Dataset excerpt =>

--------------------------------------------------

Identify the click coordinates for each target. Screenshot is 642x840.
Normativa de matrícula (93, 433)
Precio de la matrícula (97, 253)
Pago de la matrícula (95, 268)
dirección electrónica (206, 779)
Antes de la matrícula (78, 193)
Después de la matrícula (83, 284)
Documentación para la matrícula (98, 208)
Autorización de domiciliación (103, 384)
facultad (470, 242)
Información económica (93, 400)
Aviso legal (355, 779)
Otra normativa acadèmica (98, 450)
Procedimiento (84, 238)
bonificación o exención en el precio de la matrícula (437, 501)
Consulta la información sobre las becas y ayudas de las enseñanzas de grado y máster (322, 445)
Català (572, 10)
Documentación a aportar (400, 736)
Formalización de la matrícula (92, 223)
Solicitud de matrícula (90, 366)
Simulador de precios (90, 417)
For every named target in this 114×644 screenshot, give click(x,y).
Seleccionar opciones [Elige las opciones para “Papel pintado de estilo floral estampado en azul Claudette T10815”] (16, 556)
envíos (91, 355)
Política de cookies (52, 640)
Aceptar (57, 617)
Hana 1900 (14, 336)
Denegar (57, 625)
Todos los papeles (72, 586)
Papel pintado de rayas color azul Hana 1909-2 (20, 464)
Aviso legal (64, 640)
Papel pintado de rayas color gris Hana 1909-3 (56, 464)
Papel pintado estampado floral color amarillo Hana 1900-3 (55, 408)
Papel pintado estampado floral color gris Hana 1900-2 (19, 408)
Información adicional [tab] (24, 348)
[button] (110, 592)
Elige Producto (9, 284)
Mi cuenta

--------------------------------------------------

What this task involves => Could you set out every line of the records above as a numbered list, leaving out any blank lines?

Task response =>
1. Identify the click coordinates for each target. Screenshot is 642x840.
2. Normativa de matrícula (93, 433)
3. Precio de la matrícula (97, 253)
4. Pago de la matrícula (95, 268)
5. dirección electrónica (206, 779)
6. Antes de la matrícula (78, 193)
7. Después de la matrícula (83, 284)
8. Documentación para la matrícula (98, 208)
9. Autorización de domiciliación (103, 384)
10. facultad (470, 242)
11. Información económica (93, 400)
12. Aviso legal (355, 779)
13. Otra normativa acadèmica (98, 450)
14. Procedimiento (84, 238)
15. bonificación o exención en el precio de la matrícula (437, 501)
16. Consulta la información sobre las becas y ayudas de las enseñanzas de grado y máster (322, 445)
17. Català (572, 10)
18. Documentación a aportar (400, 736)
19. Formalización de la matrícula (92, 223)
20. Solicitud de matrícula (90, 366)
21. Simulador de precios (90, 417)
22. For every named target in this 114×644 screenshot, give click(x,y).
23. Seleccionar opciones [Elige las opciones para “Papel pintado de estilo floral estampado en azul Claudette T10815”] (16, 556)
24. envíos (91, 355)
25. Política de cookies (52, 640)
26. Aceptar (57, 617)
27. Hana 1900 (14, 336)
28. Denegar (57, 625)
29. Todos los papeles (72, 586)
30. Papel pintado de rayas color azul Hana 1909-2 (20, 464)
31. Aviso legal (64, 640)
32. Papel pintado de rayas color gris Hana 1909-3 (56, 464)
33. Papel pintado estampado floral color amarillo Hana 1900-3 (55, 408)
34. Papel pintado estampado floral color gris Hana 1900-2 (19, 408)
35. Información adicional [tab] (24, 348)
36. [button] (110, 592)
37. Elige Producto (9, 284)
38. Mi cuenta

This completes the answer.